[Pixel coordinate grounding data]
□ □ □ □ □

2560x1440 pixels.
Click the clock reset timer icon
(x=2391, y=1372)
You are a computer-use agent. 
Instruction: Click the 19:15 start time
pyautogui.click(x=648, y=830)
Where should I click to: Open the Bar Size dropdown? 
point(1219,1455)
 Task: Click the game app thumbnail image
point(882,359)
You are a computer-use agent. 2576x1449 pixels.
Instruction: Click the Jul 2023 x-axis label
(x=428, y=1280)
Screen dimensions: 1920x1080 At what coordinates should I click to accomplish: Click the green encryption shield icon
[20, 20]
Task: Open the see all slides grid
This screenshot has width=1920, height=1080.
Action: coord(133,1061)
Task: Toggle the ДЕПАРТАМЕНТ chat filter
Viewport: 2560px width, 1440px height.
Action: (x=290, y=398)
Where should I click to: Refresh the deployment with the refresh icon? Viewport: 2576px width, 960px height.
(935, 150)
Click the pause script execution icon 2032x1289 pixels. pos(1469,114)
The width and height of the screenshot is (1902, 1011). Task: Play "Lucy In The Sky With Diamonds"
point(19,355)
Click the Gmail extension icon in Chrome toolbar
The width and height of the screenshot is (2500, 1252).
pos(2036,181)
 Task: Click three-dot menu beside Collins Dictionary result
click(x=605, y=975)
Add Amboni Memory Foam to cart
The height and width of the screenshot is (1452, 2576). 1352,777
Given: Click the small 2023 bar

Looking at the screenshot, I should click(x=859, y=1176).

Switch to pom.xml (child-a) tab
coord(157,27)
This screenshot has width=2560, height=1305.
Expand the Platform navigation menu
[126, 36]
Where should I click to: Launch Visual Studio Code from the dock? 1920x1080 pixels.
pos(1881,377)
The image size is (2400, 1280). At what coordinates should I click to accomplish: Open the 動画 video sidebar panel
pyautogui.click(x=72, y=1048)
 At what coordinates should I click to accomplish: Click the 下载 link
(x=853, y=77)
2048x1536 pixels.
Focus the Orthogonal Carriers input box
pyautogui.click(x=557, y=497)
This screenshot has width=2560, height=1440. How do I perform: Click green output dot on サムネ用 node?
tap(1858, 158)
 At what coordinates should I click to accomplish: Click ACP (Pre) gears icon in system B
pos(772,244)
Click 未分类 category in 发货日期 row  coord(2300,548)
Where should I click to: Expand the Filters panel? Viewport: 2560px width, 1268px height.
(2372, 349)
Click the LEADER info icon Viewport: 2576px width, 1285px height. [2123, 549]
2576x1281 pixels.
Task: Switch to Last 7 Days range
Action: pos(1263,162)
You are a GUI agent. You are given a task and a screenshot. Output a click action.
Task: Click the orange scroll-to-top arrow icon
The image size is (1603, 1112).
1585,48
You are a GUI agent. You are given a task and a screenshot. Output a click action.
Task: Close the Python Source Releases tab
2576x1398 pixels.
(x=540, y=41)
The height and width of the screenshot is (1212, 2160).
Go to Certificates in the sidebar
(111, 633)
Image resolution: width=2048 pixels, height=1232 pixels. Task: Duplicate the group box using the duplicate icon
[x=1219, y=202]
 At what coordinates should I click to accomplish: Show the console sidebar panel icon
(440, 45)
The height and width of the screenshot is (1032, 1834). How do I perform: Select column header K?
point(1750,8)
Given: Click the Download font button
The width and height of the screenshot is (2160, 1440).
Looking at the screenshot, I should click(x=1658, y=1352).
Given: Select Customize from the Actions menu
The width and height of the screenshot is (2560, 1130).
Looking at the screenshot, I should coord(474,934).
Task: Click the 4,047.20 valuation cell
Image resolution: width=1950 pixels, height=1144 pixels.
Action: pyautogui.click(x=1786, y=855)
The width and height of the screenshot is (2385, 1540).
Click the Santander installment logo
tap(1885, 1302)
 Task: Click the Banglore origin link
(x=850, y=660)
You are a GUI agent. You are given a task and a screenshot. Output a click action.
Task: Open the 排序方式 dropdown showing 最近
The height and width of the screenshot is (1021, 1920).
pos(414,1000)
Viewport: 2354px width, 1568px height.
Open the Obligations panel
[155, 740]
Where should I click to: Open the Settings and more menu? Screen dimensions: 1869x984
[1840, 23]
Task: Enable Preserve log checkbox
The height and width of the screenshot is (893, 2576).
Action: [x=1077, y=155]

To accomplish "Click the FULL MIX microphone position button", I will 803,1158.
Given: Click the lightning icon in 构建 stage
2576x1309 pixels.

□ □ □ □ □

The task: Every piece of the data is to be set down again exactly.

Written response:
2560x1440 pixels.
Click the clock reset timer icon
(x=2391, y=1372)
You are a computer-use agent. 
Instruction: Click the 19:15 start time
pyautogui.click(x=648, y=830)
Where should I click to: Open the Bar Size dropdown? 
point(1219,1455)
 Task: Click the game app thumbnail image
point(882,359)
You are a computer-use agent. 2576x1449 pixels.
Instruction: Click the Jul 2023 x-axis label
(x=428, y=1280)
Screen dimensions: 1920x1080 At what coordinates should I click to accomplish: Click the green encryption shield icon
[20, 20]
Task: Open the see all slides grid
This screenshot has width=1920, height=1080.
Action: coord(133,1061)
Task: Toggle the ДЕПАРТАМЕНТ chat filter
Viewport: 2560px width, 1440px height.
Action: (x=290, y=398)
Where should I click to: Refresh the deployment with the refresh icon? Viewport: 2576px width, 960px height.
(935, 150)
Click the pause script execution icon 2032x1289 pixels. pos(1469,114)
The width and height of the screenshot is (1902, 1011). Task: Play "Lucy In The Sky With Diamonds"
point(19,355)
Click the Gmail extension icon in Chrome toolbar
The width and height of the screenshot is (2500, 1252).
pos(2036,181)
 Task: Click three-dot menu beside Collins Dictionary result
click(x=605, y=975)
Add Amboni Memory Foam to cart
The height and width of the screenshot is (1452, 2576). 1352,777
Given: Click the small 2023 bar

Looking at the screenshot, I should click(x=859, y=1176).

Switch to pom.xml (child-a) tab
coord(157,27)
This screenshot has width=2560, height=1305.
Expand the Platform navigation menu
[126, 36]
Where should I click to: Launch Visual Studio Code from the dock? 1920x1080 pixels.
pos(1881,377)
The image size is (2400, 1280). At what coordinates should I click to accomplish: Open the 動画 video sidebar panel
pyautogui.click(x=72, y=1048)
 At what coordinates should I click to accomplish: Click the 下载 link
(x=853, y=77)
2048x1536 pixels.
Focus the Orthogonal Carriers input box
pyautogui.click(x=557, y=497)
This screenshot has width=2560, height=1440. How do I perform: Click green output dot on サムネ用 node?
tap(1858, 158)
 At what coordinates should I click to accomplish: Click ACP (Pre) gears icon in system B
pos(772,244)
Click 未分类 category in 发货日期 row  coord(2300,548)
Where should I click to: Expand the Filters panel? Viewport: 2560px width, 1268px height.
(2372, 349)
Click the LEADER info icon Viewport: 2576px width, 1285px height. [2123, 549]
2576x1281 pixels.
Task: Switch to Last 7 Days range
Action: pos(1263,162)
You are a GUI agent. You are given a task and a screenshot. Output a click action.
Task: Click the orange scroll-to-top arrow icon
The image size is (1603, 1112).
1585,48
You are a GUI agent. You are given a task and a screenshot. Output a click action.
Task: Close the Python Source Releases tab
2576x1398 pixels.
(x=540, y=41)
The height and width of the screenshot is (1212, 2160).
Go to Certificates in the sidebar
(111, 633)
Image resolution: width=2048 pixels, height=1232 pixels. Task: Duplicate the group box using the duplicate icon
[x=1219, y=202]
 At what coordinates should I click to accomplish: Show the console sidebar panel icon
(440, 45)
The height and width of the screenshot is (1032, 1834). How do I perform: Select column header K?
point(1750,8)
Given: Click the Download font button
The width and height of the screenshot is (2160, 1440).
Looking at the screenshot, I should click(x=1658, y=1352).
Given: Select Customize from the Actions menu
The width and height of the screenshot is (2560, 1130).
Looking at the screenshot, I should coord(474,934).
Task: Click the 4,047.20 valuation cell
Image resolution: width=1950 pixels, height=1144 pixels.
Action: pyautogui.click(x=1786, y=855)
The width and height of the screenshot is (2385, 1540).
Click the Santander installment logo
tap(1885, 1302)
 Task: Click the Banglore origin link
(x=850, y=660)
You are a GUI agent. You are given a task and a screenshot. Output a click action.
Task: Open the 排序方式 dropdown showing 最近
The height and width of the screenshot is (1021, 1920).
pos(414,1000)
Viewport: 2354px width, 1568px height.
Open the Obligations panel
[155, 740]
Where should I click to: Open the Settings and more menu? Screen dimensions: 1869x984
[1840, 23]
Task: Enable Preserve log checkbox
The height and width of the screenshot is (893, 2576).
Action: [x=1077, y=155]

To accomplish "Click the FULL MIX microphone position button", I will 803,1158.
Given: Click the lightning icon in 构建 stage
2576x1309 pixels.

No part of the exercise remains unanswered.